── DATASET EXTRACT

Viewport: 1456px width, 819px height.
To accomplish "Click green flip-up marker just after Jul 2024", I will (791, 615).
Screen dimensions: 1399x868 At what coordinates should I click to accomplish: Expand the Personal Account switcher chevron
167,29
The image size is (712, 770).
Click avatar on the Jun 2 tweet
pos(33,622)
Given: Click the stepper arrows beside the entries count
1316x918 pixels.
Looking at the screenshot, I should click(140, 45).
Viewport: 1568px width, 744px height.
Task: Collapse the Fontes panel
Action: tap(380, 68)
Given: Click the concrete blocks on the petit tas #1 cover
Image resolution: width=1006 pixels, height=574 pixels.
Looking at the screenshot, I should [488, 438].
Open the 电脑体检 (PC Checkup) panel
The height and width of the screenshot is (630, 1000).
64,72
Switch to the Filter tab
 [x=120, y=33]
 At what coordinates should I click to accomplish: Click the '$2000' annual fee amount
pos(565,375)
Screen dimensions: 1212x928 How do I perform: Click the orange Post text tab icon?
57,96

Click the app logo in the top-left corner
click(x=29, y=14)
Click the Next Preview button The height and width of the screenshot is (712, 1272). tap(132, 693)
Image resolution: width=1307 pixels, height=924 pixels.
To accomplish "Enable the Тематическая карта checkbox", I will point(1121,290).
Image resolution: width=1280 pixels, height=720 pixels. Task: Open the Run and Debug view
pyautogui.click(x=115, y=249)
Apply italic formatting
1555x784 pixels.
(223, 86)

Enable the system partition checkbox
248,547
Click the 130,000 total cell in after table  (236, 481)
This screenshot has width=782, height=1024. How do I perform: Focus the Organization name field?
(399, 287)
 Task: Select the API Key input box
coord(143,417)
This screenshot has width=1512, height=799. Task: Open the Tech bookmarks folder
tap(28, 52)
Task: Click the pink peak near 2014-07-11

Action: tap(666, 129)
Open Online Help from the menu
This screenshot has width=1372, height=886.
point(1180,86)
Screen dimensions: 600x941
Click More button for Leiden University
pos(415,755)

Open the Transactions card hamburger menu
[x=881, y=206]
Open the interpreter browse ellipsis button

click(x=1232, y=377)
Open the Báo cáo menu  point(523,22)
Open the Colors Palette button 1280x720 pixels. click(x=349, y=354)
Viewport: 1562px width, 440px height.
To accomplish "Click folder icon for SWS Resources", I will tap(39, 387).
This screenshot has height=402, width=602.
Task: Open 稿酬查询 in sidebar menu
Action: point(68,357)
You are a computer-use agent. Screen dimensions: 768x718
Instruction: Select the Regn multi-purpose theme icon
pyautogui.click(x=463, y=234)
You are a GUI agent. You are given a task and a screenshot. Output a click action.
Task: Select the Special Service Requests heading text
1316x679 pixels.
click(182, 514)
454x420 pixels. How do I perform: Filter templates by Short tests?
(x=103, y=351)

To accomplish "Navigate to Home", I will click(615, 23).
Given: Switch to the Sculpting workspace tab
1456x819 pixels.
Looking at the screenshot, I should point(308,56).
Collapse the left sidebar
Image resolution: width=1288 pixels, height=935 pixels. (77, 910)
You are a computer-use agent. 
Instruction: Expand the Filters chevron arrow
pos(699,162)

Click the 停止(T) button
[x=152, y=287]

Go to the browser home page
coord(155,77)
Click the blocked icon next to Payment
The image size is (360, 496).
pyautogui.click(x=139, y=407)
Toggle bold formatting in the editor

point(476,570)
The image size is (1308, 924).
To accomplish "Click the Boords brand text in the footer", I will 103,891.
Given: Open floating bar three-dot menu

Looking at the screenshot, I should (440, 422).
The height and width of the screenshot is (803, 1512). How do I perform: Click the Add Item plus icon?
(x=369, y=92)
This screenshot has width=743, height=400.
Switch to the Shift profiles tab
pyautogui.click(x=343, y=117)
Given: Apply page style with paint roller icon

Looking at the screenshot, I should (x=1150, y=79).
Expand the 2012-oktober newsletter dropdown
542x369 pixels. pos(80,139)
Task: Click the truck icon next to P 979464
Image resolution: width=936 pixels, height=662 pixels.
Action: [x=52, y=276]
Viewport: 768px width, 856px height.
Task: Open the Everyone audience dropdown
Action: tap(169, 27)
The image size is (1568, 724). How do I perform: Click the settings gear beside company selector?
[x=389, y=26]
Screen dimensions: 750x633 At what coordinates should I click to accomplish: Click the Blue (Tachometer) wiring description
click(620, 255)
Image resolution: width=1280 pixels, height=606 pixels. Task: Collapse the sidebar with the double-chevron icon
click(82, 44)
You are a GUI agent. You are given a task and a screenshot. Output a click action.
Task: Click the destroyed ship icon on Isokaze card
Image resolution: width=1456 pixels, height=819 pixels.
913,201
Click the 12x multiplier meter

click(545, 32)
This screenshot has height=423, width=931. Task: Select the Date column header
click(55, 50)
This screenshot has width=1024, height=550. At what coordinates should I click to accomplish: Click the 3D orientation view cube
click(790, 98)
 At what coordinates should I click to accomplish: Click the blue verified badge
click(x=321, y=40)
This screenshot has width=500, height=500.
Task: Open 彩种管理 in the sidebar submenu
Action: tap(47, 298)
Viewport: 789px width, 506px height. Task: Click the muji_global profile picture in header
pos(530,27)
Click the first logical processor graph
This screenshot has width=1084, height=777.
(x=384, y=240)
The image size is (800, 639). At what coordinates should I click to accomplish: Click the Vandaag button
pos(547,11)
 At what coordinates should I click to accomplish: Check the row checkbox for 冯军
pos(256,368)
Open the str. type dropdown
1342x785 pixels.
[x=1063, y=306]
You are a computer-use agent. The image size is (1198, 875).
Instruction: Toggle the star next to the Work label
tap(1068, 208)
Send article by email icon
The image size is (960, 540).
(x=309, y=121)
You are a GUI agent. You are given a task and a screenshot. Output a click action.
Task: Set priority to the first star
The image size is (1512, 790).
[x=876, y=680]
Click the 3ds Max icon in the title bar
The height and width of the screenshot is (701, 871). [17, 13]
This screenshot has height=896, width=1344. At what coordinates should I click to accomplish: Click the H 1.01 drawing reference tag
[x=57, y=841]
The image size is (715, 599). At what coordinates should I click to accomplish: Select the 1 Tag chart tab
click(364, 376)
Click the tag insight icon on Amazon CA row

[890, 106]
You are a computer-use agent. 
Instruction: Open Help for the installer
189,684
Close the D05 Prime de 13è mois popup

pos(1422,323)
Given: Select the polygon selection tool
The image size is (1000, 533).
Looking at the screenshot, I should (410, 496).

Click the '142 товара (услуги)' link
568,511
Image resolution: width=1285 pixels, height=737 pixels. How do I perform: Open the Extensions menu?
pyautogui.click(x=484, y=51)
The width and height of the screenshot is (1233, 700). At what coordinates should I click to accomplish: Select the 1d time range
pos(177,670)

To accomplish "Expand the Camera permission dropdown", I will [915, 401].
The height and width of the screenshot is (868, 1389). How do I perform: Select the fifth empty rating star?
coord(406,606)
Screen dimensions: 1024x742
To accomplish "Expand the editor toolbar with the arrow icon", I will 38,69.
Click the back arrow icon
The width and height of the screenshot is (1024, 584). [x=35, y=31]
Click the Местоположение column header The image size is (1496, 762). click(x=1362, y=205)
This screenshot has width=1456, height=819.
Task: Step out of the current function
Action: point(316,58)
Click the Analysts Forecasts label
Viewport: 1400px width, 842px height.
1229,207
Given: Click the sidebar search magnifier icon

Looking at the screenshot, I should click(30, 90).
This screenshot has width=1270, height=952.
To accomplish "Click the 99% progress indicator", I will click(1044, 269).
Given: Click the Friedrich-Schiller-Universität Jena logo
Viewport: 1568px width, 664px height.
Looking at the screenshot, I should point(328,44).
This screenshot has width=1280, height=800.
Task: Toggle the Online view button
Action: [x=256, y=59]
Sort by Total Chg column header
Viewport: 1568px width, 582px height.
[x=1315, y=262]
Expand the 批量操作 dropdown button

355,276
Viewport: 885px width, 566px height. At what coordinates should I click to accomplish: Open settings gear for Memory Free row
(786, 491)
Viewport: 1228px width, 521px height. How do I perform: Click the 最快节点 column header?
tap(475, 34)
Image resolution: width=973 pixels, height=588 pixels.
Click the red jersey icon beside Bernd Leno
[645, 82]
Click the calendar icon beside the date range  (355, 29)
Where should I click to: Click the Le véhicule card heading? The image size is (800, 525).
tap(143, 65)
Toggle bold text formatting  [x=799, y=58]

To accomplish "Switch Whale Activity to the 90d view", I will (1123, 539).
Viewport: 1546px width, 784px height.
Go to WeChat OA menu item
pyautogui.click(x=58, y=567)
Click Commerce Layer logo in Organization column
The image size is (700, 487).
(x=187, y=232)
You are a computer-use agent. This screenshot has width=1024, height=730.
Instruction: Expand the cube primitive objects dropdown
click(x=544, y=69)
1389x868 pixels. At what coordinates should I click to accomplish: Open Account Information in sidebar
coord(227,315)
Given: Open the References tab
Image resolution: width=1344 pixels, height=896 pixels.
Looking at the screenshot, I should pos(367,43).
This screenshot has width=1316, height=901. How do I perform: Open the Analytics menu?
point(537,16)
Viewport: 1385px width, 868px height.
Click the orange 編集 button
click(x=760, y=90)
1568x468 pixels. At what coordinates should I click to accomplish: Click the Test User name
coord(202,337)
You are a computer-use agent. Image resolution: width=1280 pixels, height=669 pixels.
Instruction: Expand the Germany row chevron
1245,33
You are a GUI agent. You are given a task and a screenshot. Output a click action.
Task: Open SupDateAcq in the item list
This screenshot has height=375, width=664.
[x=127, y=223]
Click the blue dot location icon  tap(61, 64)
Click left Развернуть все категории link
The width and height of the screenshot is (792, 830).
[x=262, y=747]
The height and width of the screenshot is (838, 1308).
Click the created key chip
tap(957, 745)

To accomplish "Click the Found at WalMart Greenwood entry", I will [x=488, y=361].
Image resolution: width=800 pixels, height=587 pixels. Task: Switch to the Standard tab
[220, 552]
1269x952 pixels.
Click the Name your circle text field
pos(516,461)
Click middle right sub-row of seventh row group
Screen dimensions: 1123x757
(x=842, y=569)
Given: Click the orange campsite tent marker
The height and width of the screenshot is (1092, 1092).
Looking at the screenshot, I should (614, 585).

────

TASK BRIEF — Show every line of the listing above that contains the word "bold", matching case exactly.

COMPLETED EXERCISE —
Toggle bold formatting in the editor
Toggle bold text formatting  [x=799, y=58]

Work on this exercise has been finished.